It has been nearly nine months since the Department of City Planning (DCP) and Department of Transportation (DOT) met with bicyclists and residents at Maspeth High School to help plan for bike infrastructure in the region, and now the results from the workshop are in and development is on the way.
Himrod and Harmon streets in Bushwick and Ridgewood, as well as Onderdonk and Woodward avenues, are the first thoroughfares in line for the traffic-calming bike infrastructure, expected to begin being installed this spring.
“The plan was recommended by the Transportation Committee [of CB5],” said Kristina Schmitt, highway transportation specialist with the DCP, at a Maspeth Industrial Business Association (MIBA) meeting held at the Petro on 58th Street in Maspeth.
Phase I plans and the potential for a future layout of dedicated bike lanes and shared paths were presented at both CB5 Transportation Committee and MIBA meetings last week for further feedback.

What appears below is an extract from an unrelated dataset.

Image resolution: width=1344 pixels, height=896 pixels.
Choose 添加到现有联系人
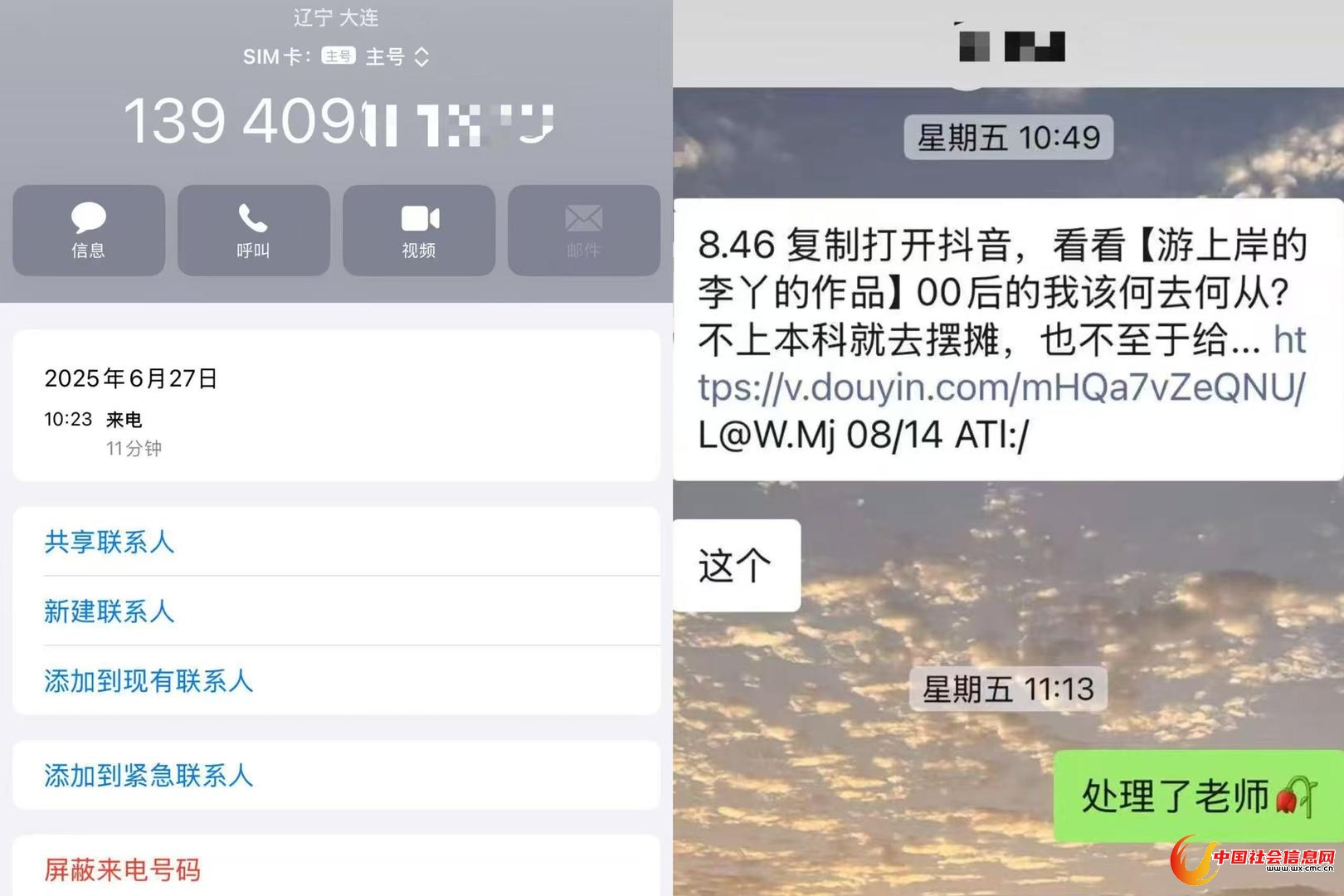[336, 681]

“There is going to have to be a study on some of these lanes to see if they’re safe,” she said. “We’re really sensitive to the fact that there are a lot of traffic issues and we’re really concerned about squeezing in biking lanes without affecting traffic flow.”
Initial plans called for bike infrastructure along Eliot Avenue in the first phase of development, but it was later tabled for the second phase as some concerns arose with the narrow street.

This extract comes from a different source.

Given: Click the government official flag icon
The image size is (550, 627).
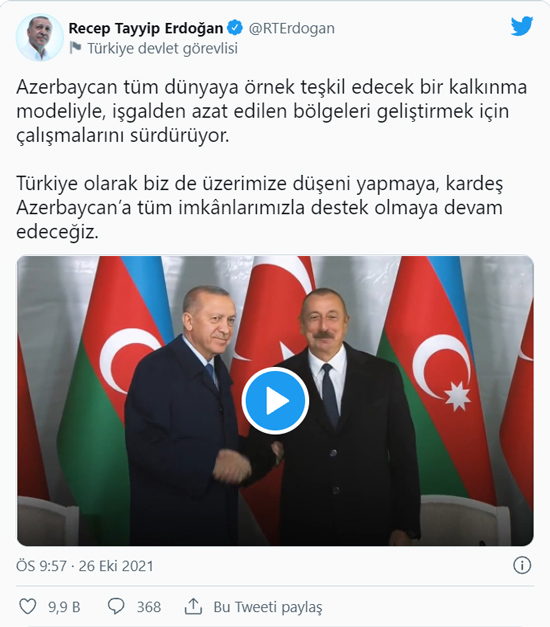Looking at the screenshot, I should click(x=75, y=48).

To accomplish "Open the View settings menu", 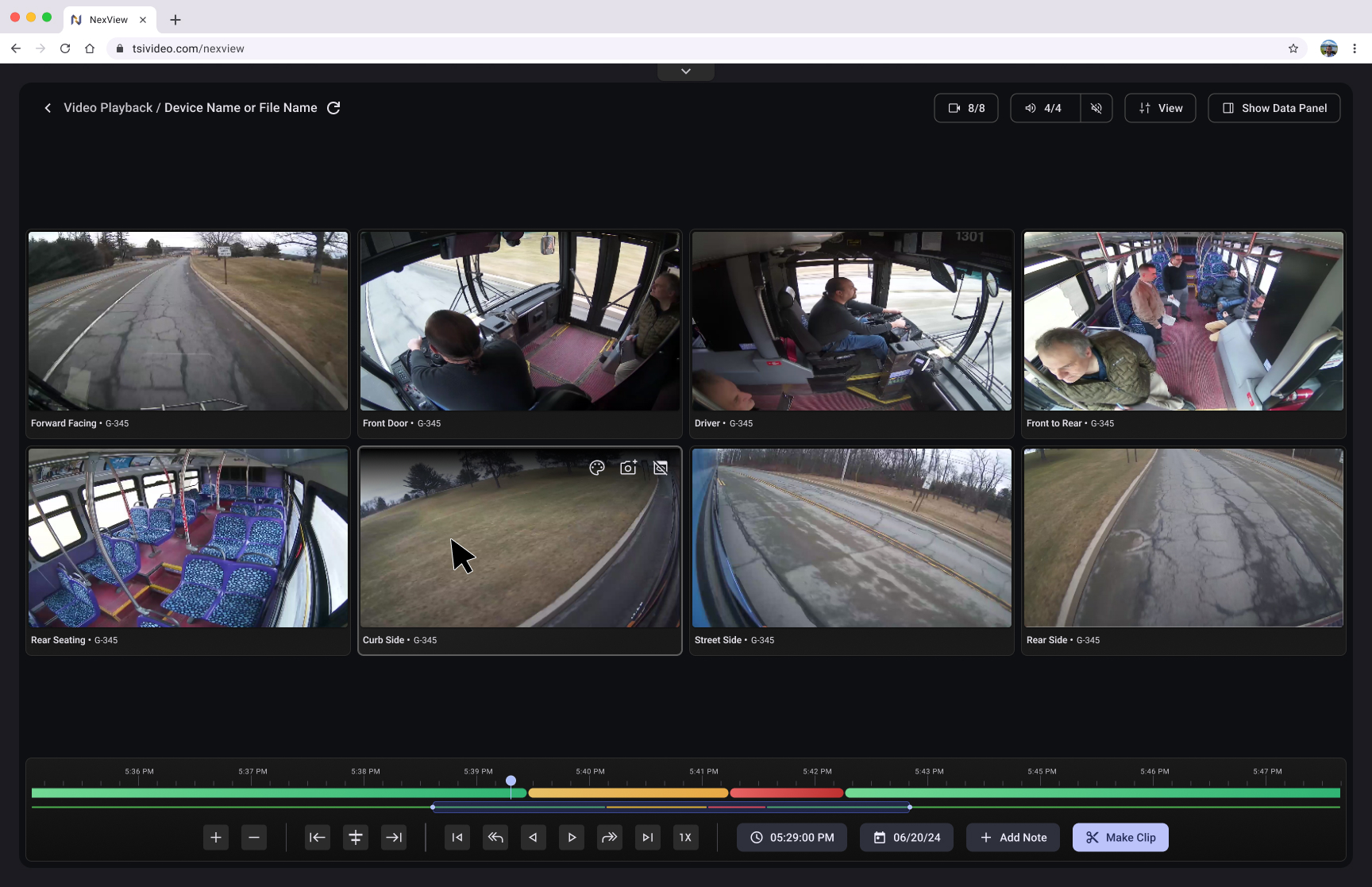I will click(1160, 108).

“It (Eliot Ave.) wasn’t taken out, but it isn’t a dark blue line,” she said, referring to the map outlining the updated plans. Dark blue lines on the map represent Phase I of the bike infrastructure.
Some portions of the second phase of bike lanes are slated for portions of the manufacturing district of Maspeth along Grand Avenue and Rust Street.
Jean Tanler, director of industrial business development and MIBA coordinator, said she is mostly concerned with biker safety and the potential liability issues with industrial businesses in the event of an accident.
“I think having the shared lanes is a good use as far as the ticketing is concerned,” Tanler suggested. “It has been an issue in other industrial areas if there is a bike lane with trucks getting tickets.”
Mike Cristina, a truck driver with BoroWide Recycling Corp. in Maspeth and member of MIBA, said his main concern is with the combination of narrow streets and busy industrial traffic.
“The bicyclists don’t know all the laws,” Cristina said. “A bicycle is a vehicle and a vehicle should be inspected, just like a driver should have a license.”
Cristina added that he is worried his company would have to factor in a larger portion of the budget towards parking tickets if the lanes were put near the industrial business zone.
“Unfortunately, in my business we have to double-park to pick up the refuse,” he said. “We get tickets for that. I have to factor that in to the budget and unfortunately the customer winds up paying a little more because of that.”